Initially, Hayworth deftly capitalized on the insurgent impulse of the right, but time was his enemy. The longer the campaign went on, the more time he had to make a fool of himself. In 2006 he wrote a book, Whatever It Takes, proposing a moratorium even on legal immigration from Mexico. The book flopped, and later that year he was tossed from the House by a relatively low-profile Democratic underdog. McCain, for once, was being straight when one of his web videos branded Hayworth one of the "dumbest" ever to have served in Congress; he was once voted the second-biggest "windbag" in Congress by The Washingtonian magazine. He took some $69,000 in contributions from convicted felon Jack Abramoff and his clients. (Hayworth claimed at the Tea Party meeting that criticism of his link to Abramoff was racist, because many of the Abramoff clients who donated to him were from Indian tribes.) During his campaign against McCain, Hayworth said that gay marriage could lead to bestiality and "you could marry your horse." In one speech he claimed the United States never declared war on Germany during World War II. One of his early endorsers, former Minuteman leader Chris Simcox, is currently on the lam, evading a restraining order for domestic violence. Hayworth's most vocal booster and constant sidekick, Maricopa County Sheriff Joe Arpaio (the self-declared "meanest sheriff in America"), is under federal scrutiny for possible abuse of authority. And the unearthing of the 2007 video of Hayworth fronting the con-job infomercial just about knocked him to the mat.

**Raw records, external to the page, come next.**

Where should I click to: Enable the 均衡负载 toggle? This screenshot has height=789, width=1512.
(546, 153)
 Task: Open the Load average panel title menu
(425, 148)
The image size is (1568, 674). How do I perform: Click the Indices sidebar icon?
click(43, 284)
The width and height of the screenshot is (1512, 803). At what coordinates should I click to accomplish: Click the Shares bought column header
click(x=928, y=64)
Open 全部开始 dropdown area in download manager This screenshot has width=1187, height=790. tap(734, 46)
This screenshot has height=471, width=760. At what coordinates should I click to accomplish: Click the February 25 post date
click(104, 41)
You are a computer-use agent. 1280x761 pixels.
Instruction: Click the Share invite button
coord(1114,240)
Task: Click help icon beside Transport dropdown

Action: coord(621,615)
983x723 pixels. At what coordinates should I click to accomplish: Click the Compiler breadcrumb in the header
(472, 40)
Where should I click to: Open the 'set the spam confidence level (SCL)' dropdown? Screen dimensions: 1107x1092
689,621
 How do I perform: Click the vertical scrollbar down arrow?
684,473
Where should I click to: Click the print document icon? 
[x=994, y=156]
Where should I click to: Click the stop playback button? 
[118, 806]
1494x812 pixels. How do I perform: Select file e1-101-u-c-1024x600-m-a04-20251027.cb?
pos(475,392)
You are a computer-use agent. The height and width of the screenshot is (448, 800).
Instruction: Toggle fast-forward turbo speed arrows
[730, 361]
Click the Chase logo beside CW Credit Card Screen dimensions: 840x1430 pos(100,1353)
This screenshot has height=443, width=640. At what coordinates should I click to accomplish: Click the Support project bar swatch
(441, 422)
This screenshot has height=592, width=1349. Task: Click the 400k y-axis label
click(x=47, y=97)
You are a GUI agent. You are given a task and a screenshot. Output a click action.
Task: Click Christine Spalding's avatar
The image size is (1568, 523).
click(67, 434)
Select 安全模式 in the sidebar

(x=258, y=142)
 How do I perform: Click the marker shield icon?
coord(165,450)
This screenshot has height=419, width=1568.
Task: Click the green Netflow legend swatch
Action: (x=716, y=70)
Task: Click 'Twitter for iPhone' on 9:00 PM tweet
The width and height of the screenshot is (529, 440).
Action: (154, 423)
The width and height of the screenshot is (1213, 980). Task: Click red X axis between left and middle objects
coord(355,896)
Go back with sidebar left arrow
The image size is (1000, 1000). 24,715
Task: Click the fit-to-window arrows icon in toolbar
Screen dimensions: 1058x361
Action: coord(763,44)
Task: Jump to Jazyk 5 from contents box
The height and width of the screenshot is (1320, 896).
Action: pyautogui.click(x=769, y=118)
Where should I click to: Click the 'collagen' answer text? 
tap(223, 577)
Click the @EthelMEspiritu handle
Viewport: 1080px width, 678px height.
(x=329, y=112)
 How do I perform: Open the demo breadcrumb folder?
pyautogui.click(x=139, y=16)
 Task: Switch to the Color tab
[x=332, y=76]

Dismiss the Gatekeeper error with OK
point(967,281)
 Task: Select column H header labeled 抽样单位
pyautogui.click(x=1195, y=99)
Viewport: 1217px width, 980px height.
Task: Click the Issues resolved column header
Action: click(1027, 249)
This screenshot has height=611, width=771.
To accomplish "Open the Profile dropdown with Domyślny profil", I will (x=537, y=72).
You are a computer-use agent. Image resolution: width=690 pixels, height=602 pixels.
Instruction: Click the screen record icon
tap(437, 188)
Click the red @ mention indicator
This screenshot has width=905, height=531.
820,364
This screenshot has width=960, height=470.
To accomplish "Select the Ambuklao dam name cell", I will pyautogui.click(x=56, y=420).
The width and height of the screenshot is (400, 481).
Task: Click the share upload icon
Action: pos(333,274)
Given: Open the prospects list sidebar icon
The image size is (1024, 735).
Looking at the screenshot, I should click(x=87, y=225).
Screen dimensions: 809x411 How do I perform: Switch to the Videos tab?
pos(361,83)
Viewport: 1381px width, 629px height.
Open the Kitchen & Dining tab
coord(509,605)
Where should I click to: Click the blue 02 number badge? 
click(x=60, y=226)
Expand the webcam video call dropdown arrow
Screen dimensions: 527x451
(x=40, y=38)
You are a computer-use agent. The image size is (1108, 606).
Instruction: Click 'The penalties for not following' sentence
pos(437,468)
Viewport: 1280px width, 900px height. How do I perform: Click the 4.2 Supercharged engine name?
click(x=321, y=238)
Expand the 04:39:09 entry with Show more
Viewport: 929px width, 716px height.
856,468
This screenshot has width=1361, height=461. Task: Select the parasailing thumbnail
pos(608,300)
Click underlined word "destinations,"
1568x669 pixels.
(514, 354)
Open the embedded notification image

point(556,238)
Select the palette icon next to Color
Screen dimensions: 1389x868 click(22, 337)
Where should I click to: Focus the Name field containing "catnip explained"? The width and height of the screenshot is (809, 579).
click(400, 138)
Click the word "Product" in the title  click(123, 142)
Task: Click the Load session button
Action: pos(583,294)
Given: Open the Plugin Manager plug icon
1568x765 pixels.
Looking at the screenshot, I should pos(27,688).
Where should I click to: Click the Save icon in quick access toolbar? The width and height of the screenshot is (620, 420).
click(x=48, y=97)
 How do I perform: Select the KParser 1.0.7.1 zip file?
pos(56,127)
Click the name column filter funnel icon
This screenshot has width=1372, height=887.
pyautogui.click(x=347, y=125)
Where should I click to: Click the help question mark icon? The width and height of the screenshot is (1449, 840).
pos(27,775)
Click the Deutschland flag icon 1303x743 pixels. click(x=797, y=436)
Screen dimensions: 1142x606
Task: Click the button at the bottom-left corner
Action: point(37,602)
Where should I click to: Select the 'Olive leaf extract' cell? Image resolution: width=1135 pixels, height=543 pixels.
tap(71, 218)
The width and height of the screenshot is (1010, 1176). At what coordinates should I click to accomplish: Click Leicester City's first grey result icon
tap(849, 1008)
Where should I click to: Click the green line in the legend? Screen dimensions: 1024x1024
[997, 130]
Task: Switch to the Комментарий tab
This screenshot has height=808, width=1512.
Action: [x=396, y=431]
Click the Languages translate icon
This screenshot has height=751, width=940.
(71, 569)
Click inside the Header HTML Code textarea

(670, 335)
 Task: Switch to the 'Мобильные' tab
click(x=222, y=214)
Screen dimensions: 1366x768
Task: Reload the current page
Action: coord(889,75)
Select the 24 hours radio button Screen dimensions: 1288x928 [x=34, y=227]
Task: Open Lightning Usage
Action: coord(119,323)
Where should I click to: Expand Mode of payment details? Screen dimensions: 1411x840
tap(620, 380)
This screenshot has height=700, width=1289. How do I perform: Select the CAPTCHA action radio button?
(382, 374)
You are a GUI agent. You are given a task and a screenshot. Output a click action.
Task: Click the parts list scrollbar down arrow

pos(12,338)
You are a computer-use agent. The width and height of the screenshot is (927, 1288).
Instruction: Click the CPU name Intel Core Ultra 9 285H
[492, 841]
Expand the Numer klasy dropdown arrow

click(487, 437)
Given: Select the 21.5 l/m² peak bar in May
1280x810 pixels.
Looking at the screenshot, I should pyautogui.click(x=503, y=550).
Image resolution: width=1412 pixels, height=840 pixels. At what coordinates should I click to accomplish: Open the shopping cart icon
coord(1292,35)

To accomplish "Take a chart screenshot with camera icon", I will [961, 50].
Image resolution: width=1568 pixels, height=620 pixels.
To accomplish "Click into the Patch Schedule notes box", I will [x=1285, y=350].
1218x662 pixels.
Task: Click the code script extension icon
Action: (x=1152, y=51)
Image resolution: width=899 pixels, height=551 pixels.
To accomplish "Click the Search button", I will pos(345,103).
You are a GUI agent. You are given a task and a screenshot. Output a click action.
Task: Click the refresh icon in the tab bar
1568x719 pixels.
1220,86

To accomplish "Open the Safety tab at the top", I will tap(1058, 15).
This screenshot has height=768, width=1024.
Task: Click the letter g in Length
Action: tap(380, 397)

If McCain had stuck to some of his more centrist positions, he probably would still have been able to beat Hayworth. "In tough economic times, bestiality can't be the heart of your platform," gloats one top McCain campaigner. True enough. But what sort of victory will McCain garner in what, most likely, is his last stand? Odds are he will retain his seat against whoever emerges from a weak and divided Democratic field. The political cost, however, will be incalculable. McCain blew through much of his moral capital as an independent thinker in his bitterly partisan 2008 campaign. Now he has become the mirror image of those on the GOP's far right who smeared him in the 2000 South Carolina presidential primary. On hardly a single issue of significance can daylight be found between McCain and a challenger always known as a buffoon. The only difference is that McCain is a much more skilled politician and no doubt a lot smarter than J.D. Hayworth. Once the latter is defeated, the only serious challenge McCain will face is grappling with the ghost of his past.